Aquella calurosa noche de agosto me tocó hacer la patrulla con Helen, una policía algo fuera de forma que presume de no haber desenfundado nunca su arma; opina que todo conflicto puede resolverse mediante el diálogo, señal que aún no ha conocido a mi cuñado. Su foto, la de Helen, no la de mi cuñado, cuelga desde hace meses en la pared de la comisaría como empleada del mes; el alcalde ha importado esa moda tan europea de las encuestas de calidad entre los ciudadanos , y desde entonces ella aparece siempre como la mejor calificada. Una mujer 10. ¿Y yo? Yo tengo 57 años. Casado. Dos veces. Con la misma mujer. Divorciado dos veces. También con la misma mujer. Cuatro hijos. Y estoy gordo. Pero que coño, soy el jefe. Soy el sheriff.

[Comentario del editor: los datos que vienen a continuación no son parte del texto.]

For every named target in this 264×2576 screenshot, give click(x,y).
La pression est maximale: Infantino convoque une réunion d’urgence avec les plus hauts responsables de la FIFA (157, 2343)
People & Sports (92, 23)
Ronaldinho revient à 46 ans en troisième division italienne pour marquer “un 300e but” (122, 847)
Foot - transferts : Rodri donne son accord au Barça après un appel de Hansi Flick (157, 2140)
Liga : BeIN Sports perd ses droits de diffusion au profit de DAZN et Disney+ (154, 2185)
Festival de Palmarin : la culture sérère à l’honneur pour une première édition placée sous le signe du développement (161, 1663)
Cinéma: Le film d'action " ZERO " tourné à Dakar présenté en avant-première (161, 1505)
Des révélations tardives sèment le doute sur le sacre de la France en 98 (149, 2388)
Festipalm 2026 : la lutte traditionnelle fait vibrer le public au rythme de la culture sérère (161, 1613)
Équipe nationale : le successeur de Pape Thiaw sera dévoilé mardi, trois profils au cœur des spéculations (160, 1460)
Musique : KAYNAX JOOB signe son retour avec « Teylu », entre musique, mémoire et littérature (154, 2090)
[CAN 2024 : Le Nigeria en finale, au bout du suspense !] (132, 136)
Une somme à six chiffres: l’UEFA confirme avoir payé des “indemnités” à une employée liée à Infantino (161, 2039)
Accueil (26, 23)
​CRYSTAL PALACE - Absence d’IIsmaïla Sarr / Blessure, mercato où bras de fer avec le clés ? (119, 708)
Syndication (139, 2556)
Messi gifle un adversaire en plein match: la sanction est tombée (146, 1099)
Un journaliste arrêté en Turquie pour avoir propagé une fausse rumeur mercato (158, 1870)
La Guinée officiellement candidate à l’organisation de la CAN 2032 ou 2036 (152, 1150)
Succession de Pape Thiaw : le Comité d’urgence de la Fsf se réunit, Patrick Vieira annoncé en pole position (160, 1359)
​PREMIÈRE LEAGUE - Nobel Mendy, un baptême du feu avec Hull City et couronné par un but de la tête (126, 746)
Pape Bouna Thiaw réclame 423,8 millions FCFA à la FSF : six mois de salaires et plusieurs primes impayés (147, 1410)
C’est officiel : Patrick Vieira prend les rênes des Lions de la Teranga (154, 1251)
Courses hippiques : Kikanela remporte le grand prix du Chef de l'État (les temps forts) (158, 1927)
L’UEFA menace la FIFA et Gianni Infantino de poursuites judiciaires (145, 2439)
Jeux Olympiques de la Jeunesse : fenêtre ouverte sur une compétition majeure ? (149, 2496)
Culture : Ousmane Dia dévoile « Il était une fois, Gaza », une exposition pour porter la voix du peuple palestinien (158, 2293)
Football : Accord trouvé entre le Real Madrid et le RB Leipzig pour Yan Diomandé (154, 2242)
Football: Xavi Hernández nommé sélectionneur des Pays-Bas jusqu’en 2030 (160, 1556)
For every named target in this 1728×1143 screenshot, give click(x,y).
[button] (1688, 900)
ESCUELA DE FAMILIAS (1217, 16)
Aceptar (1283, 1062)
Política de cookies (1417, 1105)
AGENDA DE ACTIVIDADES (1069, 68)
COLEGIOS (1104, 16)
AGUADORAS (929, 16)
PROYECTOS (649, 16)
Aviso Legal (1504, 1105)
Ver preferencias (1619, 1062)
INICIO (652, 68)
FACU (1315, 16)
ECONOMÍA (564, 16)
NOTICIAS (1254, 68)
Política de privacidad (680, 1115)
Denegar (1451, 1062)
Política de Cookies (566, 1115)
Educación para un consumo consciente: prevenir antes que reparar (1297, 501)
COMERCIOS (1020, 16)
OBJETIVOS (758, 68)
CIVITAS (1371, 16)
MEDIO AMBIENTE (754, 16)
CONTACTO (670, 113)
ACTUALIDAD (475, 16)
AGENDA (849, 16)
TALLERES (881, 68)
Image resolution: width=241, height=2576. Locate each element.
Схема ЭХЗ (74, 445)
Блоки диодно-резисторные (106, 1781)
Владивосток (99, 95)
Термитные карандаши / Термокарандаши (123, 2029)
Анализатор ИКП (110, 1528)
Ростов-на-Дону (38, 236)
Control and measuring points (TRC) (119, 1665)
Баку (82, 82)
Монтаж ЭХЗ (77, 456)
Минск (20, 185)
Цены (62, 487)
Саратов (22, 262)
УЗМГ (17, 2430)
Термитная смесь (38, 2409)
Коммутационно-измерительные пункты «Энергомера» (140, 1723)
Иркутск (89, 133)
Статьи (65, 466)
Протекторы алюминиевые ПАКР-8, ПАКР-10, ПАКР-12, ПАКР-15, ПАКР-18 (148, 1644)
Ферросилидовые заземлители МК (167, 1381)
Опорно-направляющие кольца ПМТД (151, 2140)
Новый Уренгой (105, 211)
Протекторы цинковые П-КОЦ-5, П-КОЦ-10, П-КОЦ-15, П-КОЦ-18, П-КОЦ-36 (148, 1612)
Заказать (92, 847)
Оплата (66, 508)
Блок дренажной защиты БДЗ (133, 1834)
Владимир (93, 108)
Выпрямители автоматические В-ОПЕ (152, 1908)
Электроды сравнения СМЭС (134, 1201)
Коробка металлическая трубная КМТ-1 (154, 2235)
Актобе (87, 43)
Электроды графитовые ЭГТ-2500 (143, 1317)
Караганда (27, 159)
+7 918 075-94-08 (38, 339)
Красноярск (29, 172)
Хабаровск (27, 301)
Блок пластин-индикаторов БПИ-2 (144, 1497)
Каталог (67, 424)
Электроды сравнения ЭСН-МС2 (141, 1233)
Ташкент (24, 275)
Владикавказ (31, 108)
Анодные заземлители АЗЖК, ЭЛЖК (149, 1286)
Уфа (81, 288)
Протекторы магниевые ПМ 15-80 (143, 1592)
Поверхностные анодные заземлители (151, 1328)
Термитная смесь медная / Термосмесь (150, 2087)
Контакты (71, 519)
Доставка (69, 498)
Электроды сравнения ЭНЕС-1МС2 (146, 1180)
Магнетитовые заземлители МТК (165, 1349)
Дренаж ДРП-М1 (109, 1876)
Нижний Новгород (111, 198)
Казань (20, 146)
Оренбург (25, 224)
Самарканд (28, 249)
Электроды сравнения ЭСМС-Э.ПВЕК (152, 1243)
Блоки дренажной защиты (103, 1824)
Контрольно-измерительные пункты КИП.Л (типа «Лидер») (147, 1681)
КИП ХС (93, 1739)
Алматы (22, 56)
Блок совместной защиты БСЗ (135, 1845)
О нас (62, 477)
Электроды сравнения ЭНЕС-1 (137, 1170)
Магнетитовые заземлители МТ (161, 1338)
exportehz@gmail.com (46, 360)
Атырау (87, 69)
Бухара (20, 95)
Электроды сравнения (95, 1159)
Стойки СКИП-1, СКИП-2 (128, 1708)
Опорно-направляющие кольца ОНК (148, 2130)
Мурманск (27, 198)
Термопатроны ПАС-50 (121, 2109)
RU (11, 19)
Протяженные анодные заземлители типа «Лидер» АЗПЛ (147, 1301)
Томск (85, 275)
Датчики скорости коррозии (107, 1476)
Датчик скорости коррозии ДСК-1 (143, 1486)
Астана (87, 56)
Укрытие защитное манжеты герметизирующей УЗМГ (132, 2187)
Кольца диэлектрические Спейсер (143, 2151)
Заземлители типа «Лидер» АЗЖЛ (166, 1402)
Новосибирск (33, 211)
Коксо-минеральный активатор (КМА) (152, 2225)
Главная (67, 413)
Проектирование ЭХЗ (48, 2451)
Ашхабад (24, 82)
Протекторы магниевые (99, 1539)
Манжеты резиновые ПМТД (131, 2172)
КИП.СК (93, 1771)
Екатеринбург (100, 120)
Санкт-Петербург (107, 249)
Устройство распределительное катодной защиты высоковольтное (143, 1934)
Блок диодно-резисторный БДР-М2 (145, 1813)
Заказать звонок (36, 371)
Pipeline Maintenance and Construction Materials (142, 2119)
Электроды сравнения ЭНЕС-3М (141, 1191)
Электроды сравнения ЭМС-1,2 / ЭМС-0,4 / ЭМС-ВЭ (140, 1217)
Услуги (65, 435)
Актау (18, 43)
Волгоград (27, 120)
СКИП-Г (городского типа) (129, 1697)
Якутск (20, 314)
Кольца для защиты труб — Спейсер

Antes, todo empezaba los viernes: la gente salía de la única fábrica del pueblo, cansados de toda una semana de trabajo duro, y quedaban para cenar y tomar unas copas. Los más jóvenes se lo montaban por libre, y los no tan jóvenes se reunían en los bares. Esas noches, nuestras patrullas consistían en acompañar a algún borracho a su casa. Desde que cerró la fábrica, los jóvenes marcharon y los no tan jóvenes, los que pudieron, también. Y ya no hay diferencia entre los días de la semana; cualquiera es bueno para emborracharse.
Eran las cuatro de la mañana cuando atendimos la llamada de Fredy, un alcohólico no anónimo que creía que éramos su taxi particular. Al parecer, había visto una enorme bola de fuego parada en mitad del cielo. Contó que estuvo parada mucho tiempo, y que luego bajó, poco a poco, hasta depositarse en el suelo.
—Sí, he bebido, pero no estoy borracho — nos aseguró.
Dudo que recordara cómo era eso. Aún así, la mujer impasible y el gordo de su jefe, nos dirigimos al kilómetro 15 de la interestatal. Cuando giramos la curva una apabullante luz nos deslumbró. Nos bajamos del coche y protegiéndonos los ojos con las manos nos acercamos. Para nuestra sorpresa, una sombra humanoide surgió de entre el resplandor. Y nos habló.
—Tranquilos humanos. Venimos en son de paz. Queremos ayudaros a salvar vuestro planeta, acabar con el calentamiento global, eliminar la contaminación, acabar con todas las enfermedades. Y a encontrar la paz entre vosotros.
En ese momento Helen cogió su pistola y le disparó.
—¿Pero qué haces? ¡Lo has matado!
—¿No te das cuenta? Querían acabar con el mundo, con el mundo que conocemos.
Por mi mente pasaron a modo de flash: el calentamiento global, los muertos por hambre, la contaminación de los ríos y los mares, mi cuñado, nuestros políticos. Miré a los ojos de Helen y luego al extraterrestre tirado en el suelo. Y otra vez a mi compañera. Desenfundé el revólver y vacié el cargador en el cuerpo de la cosa esa.
—¡Qué se joda! Esta es mi casa y nadie va a venir de fuera a decirme cómo llevarla.